Records from a data source:

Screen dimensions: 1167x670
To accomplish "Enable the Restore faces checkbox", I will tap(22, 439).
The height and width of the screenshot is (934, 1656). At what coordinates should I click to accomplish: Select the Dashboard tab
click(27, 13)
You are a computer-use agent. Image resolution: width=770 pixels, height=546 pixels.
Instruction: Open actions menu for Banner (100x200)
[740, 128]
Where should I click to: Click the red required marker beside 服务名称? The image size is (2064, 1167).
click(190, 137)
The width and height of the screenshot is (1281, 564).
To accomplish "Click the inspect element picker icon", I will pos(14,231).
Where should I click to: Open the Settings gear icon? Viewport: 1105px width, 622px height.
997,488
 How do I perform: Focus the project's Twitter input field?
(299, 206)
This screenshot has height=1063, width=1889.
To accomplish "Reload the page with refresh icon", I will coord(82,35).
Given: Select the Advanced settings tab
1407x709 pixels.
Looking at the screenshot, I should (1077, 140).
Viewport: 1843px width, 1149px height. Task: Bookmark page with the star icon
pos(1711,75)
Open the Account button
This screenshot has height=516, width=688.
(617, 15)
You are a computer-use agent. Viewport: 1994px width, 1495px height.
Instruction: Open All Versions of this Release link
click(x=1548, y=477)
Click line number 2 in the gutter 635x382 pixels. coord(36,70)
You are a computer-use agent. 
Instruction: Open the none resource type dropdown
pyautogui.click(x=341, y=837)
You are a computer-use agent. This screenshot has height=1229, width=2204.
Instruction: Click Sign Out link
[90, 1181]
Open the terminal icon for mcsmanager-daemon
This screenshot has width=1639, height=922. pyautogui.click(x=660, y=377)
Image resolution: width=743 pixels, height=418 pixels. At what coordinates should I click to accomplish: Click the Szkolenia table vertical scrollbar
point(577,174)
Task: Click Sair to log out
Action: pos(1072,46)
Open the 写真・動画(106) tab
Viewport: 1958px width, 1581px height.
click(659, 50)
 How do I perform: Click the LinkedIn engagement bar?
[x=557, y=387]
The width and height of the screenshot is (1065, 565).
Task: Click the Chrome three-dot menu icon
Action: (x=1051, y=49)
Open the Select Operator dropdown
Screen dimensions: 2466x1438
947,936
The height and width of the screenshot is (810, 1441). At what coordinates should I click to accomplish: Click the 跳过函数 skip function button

• _EXERCISE DESCRIPTION_
The required output is every line from the one with "How do I perform: Focus" to the final line of the entries, repeated exactly and with nothing else.

• _RESPONSE AREA_
 How do I perform: Focus the project's Twitter input field?
(299, 206)
This screenshot has height=1063, width=1889.
To accomplish "Reload the page with refresh icon", I will coord(82,35).
Given: Select the Advanced settings tab
1407x709 pixels.
Looking at the screenshot, I should (1077, 140).
Viewport: 1843px width, 1149px height. Task: Bookmark page with the star icon
pos(1711,75)
Open the Account button
This screenshot has height=516, width=688.
(617, 15)
You are a computer-use agent. Viewport: 1994px width, 1495px height.
Instruction: Open All Versions of this Release link
click(x=1548, y=477)
Click line number 2 in the gutter 635x382 pixels. coord(36,70)
You are a computer-use agent. 
Instruction: Open the none resource type dropdown
pyautogui.click(x=341, y=837)
You are a computer-use agent. This screenshot has height=1229, width=2204.
Instruction: Click Sign Out link
[90, 1181]
Open the terminal icon for mcsmanager-daemon
This screenshot has width=1639, height=922. pyautogui.click(x=660, y=377)
Image resolution: width=743 pixels, height=418 pixels. At what coordinates should I click to accomplish: Click the Szkolenia table vertical scrollbar
point(577,174)
Task: Click Sair to log out
Action: pos(1072,46)
Open the 写真・動画(106) tab
Viewport: 1958px width, 1581px height.
click(659, 50)
 How do I perform: Click the LinkedIn engagement bar?
[x=557, y=387]
The width and height of the screenshot is (1065, 565).
Task: Click the Chrome three-dot menu icon
Action: (x=1051, y=49)
Open the Select Operator dropdown
Screen dimensions: 2466x1438
947,936
The height and width of the screenshot is (810, 1441). At what coordinates should I click to accomplish: Click the 跳过函数 skip function button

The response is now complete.